**Directions for this task:** Convert the listing, from its first line through the line containing "Action: pos(119,189)", into a Markdown table with the columns Row and Listing line, leaving out any blank lines.

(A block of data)
■ ■ ■ ■ ■ ■ ■

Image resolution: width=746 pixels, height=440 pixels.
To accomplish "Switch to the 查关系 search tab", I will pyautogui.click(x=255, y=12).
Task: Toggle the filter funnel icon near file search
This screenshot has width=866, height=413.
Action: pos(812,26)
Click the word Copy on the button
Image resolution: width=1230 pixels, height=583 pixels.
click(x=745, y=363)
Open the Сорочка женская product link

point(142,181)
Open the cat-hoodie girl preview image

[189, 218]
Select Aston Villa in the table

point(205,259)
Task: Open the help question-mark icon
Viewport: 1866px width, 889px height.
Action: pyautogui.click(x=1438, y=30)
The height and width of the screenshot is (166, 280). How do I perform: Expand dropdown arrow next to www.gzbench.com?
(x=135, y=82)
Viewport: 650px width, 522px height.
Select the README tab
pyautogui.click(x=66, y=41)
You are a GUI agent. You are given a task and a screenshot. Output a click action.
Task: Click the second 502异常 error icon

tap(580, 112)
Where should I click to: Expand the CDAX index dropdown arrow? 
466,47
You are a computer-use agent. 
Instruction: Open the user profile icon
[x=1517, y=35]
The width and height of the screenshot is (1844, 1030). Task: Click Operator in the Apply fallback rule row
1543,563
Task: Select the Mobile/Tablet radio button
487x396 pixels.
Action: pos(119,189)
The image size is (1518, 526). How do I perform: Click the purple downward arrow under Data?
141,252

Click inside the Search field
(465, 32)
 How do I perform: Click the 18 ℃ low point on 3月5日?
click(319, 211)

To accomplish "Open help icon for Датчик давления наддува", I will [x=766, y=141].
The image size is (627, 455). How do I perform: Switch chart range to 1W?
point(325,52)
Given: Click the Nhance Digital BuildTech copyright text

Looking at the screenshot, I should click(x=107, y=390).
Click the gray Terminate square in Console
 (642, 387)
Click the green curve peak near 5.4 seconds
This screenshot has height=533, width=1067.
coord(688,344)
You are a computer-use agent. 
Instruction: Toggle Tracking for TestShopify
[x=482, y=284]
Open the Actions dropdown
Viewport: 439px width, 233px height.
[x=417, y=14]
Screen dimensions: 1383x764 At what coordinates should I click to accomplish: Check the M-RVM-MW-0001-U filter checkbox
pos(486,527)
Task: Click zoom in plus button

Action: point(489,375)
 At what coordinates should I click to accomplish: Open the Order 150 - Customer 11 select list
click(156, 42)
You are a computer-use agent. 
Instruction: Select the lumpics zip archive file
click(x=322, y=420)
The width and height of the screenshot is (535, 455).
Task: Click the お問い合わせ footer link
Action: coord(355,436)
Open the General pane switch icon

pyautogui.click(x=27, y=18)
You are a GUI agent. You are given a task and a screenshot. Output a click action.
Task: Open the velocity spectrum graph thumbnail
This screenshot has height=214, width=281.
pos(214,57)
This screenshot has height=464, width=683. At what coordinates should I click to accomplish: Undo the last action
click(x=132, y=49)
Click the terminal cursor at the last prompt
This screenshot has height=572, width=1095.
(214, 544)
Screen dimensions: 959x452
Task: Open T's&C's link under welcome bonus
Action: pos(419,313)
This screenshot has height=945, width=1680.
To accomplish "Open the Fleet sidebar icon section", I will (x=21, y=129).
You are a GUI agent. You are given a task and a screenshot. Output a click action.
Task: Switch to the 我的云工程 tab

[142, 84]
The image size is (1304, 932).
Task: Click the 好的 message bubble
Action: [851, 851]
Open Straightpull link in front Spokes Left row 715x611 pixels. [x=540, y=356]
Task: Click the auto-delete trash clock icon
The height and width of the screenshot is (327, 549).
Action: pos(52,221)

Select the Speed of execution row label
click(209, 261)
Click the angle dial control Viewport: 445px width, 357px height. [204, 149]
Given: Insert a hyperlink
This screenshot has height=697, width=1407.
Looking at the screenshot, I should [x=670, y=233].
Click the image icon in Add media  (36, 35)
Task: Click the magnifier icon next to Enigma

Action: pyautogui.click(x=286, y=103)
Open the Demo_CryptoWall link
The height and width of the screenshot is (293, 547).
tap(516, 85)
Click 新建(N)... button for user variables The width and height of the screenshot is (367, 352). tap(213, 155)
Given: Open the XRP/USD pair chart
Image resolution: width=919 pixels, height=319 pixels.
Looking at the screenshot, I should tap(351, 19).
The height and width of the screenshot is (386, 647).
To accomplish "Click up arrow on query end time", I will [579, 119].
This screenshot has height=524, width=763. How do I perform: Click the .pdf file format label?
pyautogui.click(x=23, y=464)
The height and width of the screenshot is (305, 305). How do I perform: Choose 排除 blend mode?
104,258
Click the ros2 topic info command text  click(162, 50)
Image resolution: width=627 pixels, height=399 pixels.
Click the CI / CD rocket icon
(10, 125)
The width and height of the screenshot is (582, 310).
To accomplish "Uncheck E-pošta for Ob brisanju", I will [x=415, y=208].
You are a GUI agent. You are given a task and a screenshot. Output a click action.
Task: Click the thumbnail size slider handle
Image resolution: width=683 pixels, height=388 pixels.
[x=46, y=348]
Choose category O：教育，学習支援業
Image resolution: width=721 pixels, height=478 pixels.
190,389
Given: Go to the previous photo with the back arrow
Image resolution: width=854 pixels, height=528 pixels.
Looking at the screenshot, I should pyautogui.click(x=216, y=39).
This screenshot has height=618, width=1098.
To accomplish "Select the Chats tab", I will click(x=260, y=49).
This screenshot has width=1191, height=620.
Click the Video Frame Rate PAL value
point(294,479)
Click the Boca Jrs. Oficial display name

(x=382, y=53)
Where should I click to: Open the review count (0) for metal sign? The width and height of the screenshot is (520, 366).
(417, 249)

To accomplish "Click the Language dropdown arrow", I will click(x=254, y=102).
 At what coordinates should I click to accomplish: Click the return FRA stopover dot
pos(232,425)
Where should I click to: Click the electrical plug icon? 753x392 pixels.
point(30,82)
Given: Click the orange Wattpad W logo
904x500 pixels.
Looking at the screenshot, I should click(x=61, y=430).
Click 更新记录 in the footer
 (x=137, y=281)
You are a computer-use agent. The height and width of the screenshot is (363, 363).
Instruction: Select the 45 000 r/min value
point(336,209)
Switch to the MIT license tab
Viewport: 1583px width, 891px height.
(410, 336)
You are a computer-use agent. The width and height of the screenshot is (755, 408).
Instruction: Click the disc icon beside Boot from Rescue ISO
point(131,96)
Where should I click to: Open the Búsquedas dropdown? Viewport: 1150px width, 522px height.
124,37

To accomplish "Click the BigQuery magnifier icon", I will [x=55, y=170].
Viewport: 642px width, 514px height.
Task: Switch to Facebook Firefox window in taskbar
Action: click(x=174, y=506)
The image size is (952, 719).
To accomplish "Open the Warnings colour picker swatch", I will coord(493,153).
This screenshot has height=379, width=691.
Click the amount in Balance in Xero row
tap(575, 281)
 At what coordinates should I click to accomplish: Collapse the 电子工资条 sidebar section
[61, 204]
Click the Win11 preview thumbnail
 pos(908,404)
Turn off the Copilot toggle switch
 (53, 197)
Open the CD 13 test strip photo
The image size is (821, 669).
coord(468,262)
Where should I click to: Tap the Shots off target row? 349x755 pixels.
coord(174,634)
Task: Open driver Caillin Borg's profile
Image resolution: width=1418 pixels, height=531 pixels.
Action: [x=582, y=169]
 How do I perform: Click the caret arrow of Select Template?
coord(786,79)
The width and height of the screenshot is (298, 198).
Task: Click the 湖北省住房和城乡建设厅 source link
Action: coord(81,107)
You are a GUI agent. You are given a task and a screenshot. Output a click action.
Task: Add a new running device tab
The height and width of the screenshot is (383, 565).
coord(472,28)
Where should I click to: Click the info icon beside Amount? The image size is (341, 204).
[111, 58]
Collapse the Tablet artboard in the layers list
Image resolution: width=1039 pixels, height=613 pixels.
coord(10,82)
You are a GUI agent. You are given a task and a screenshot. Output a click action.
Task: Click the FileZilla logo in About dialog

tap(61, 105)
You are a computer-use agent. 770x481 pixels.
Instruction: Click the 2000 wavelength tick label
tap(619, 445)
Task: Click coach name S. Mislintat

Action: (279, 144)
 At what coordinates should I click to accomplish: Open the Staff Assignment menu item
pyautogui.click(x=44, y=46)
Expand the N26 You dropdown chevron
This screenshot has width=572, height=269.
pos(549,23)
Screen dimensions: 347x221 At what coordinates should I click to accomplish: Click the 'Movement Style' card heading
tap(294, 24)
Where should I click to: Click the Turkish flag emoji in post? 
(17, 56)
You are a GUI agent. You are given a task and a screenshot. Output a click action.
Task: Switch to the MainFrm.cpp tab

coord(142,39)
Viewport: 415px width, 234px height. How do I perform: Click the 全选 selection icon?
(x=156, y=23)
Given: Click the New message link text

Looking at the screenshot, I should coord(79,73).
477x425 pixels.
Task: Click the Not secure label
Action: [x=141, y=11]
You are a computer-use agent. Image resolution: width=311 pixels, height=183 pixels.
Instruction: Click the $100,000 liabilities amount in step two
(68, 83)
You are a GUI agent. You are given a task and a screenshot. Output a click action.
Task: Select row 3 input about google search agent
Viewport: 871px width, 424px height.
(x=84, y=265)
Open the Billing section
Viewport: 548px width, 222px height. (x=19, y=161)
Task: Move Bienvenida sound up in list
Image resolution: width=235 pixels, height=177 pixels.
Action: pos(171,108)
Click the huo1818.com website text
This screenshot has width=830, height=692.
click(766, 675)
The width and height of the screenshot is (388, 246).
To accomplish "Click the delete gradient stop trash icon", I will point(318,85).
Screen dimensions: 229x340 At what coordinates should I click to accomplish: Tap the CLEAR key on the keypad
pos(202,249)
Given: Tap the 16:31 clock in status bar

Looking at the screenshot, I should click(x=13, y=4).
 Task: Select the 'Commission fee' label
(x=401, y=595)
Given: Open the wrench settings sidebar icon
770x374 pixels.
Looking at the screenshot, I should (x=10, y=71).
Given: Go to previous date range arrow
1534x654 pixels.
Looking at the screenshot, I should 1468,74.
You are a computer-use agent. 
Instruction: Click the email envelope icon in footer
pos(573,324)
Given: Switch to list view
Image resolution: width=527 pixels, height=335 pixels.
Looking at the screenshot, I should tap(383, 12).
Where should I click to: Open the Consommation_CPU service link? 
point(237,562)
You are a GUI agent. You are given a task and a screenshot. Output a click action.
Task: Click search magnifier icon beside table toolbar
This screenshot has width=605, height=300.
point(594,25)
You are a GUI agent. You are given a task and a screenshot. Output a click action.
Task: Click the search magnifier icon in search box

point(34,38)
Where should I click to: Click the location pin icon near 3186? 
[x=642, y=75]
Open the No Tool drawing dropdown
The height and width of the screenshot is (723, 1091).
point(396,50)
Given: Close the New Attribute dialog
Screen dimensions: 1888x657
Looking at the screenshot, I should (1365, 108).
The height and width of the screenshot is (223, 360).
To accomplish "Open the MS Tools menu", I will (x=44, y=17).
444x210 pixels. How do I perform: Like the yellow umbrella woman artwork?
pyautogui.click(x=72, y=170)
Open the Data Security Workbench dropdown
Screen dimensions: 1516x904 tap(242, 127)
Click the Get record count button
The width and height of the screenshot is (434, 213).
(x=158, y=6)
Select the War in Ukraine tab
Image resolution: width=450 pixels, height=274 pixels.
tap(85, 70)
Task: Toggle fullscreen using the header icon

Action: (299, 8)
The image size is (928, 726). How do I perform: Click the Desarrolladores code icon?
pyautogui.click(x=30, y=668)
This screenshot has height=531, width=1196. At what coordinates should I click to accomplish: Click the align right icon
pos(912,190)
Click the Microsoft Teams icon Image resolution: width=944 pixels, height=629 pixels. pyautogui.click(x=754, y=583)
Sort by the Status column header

■ ■ ■ ■ ■ ■ ■

**The reply:**
| Row | Listing line |
|---|---|
| 1 | Image resolution: width=746 pixels, height=440 pixels. |
| 2 | To accomplish "Switch to the 查关系 search tab", I will pyautogui.click(x=255, y=12). |
| 3 | Task: Toggle the filter funnel icon near file search |
| 4 | This screenshot has width=866, height=413. |
| 5 | Action: pos(812,26) |
| 6 | Click the word Copy on the button |
| 7 | Image resolution: width=1230 pixels, height=583 pixels. |
| 8 | click(x=745, y=363) |
| 9 | Open the Сорочка женская product link |
| 10 | point(142,181) |
| 11 | Open the cat-hoodie girl preview image |
| 12 | [189, 218] |
| 13 | Select Aston Villa in the table |
| 14 | point(205,259) |
| 15 | Task: Open the help question-mark icon |
| 16 | Viewport: 1866px width, 889px height. |
| 17 | Action: pyautogui.click(x=1438, y=30) |
| 18 | The height and width of the screenshot is (166, 280). How do I perform: Expand dropdown arrow next to www.gzbench.com? |
| 19 | (x=135, y=82) |
| 20 | Viewport: 650px width, 522px height. |
| 21 | Select the README tab |
| 22 | pyautogui.click(x=66, y=41) |
| 23 | You are a GUI agent. You are given a task and a screenshot. Output a click action. |
| 24 | Task: Click the second 502异常 error icon |
| 25 | tap(580, 112) |
| 26 | Where should I click to: Expand the CDAX index dropdown arrow?  |
| 27 | 466,47 |
| 28 | You are a computer-use agent.  |
| 29 | Instruction: Open the user profile icon |
| 30 | [x=1517, y=35] |
| 31 | The width and height of the screenshot is (1844, 1030). Task: Click Operator in the Apply fallback rule row |
| 32 | 1543,563 |
| 33 | Task: Select the Mobile/Tablet radio button |
| 34 | 487x396 pixels. |
| 35 | Action: pos(119,189) |